Now every once in a while two guards will be talking about something in the mission, and that’s enough to convince me to sneak around and eavesdrop instead of going in with guns blazing. I just wish more of the dialogue had that quality instead of “What are we having for lunch?”

When the game is working right, missions feel tight and challenging. Enemies don’t just run at you in a straight line. They seek cover, and many times will work to flank or pinch your position if you try camping in one spot for two long. They’ll toss grenades in an effort to smoke out a mercenary’s position and have pretty damned good accuracy no matter what weapons they use. The game wants you to strike, move, and strike again, and it hands out extra points if you can do this fast enough to keep a bonus meter filled.
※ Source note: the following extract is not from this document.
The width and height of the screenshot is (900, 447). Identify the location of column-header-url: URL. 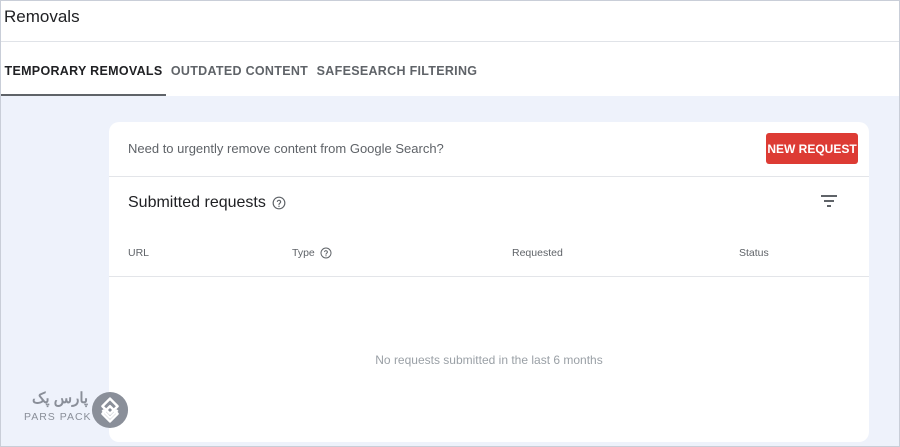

However, the cover system is all kinds of wonky. Sometimes a mercenary slides up to a corner after pressing the circle button, but the mercenary turns away from the corner instead of toward it. So I try to turn them, and they back out of cover and get shot. Other times, they might go into cover in the right direction, but because they aren’t right on the corner, they won’t take aim with their rifles. Lastly, there are times when mercenaries will enter cover, and any attempt to move, even just to turn around, results in them standing up, which is not ideal when one is trying to avoid being seen and/or shot.
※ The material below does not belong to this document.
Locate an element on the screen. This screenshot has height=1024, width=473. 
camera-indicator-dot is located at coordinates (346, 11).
Also, if there’s any way of aiming explosives that makes sense, the game never did a good job of explaining it. Each mercenary only has two or three explosives per mission, and for me the first always bounces off a doorway and comes back at me, or it flies so far past the target that it does no damage.
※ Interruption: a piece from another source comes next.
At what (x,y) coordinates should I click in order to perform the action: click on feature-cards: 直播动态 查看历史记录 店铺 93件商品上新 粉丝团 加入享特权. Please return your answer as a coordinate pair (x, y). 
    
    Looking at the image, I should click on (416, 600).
But even with its warts, I came back to Unit 13 because of its rinse and repeat cycle. Sure, I cleared a mission once with the recommended mercenary, but then I can try again with one of the others, or try a different strategy to get a better score. Each mercenary has levels, so finishing a mission and scoring well enough to level up means going to the next battle with upgraded stats.

There’s a lot of freedom in how to tackle each mission. I might sneak around and use a knife to thin out the enemy patrols, or use a sniper rifle to take targets out from a distance. That one is actually pretty difficult because the sniper has the lowest health out of all mercenaries. It often only takes one or two bullets to put him down. Using him on a hard mission is like taking a handicap, just to see if I can still make the objectives and escape. And then some missions want you to sneak in and “do the thing” without killing anyone or getting spotted by patrols. That one is really hard for me because it goes against my hyper-violent tendencies. But no matter who I play as or what the objective is, it all feels fun and challenging.

Perhaps the best part for me is, I don’t feel the need to binge it. It’s fine in bite-sized bits. I play a mission or two before dinner, put it away mid-mission, and come back to it in a day or two. That was one of the best selling points of the Vita for me, which a shame that none of the third party publishers embraced it. Hitting power instantly suspended a game and left it right where I stopped last time. So I can play when I’m waiting in line at the post office, turn it off when my number is called, and turn it back on when I get home. It’s that freedom from worrying about needing to restart that made Unit 13 so appealing on the Vita.

Sadly, there is one problem in all of this. My eyesight isn’t what it used to be, so I can only play for around half an hour before things get blurry. I’d love to play this on my TV or monitor, but that’s a whole other hardware purchase with the PS Vita TV, and I’d much rather save up to get a PS5 at this point.

But I am glad that I gave Unit 13 another chance, even if I can’t play it in English. Between this and Borderlands 2, the Vita made a great case for first and third person shooters in a portable form. If any of the other shooters that came out had been half as good, maybe Sony wouldn’t have abandoned the platform as quickly as they did.

Not that I’m bitter about it or anything.

That’s a lie. I’m totally bitter about it.

In conclusion, I’d give Unit 13 4 stars. If you still have a PS Vita and you want some hard core third person combat, this could be your jam.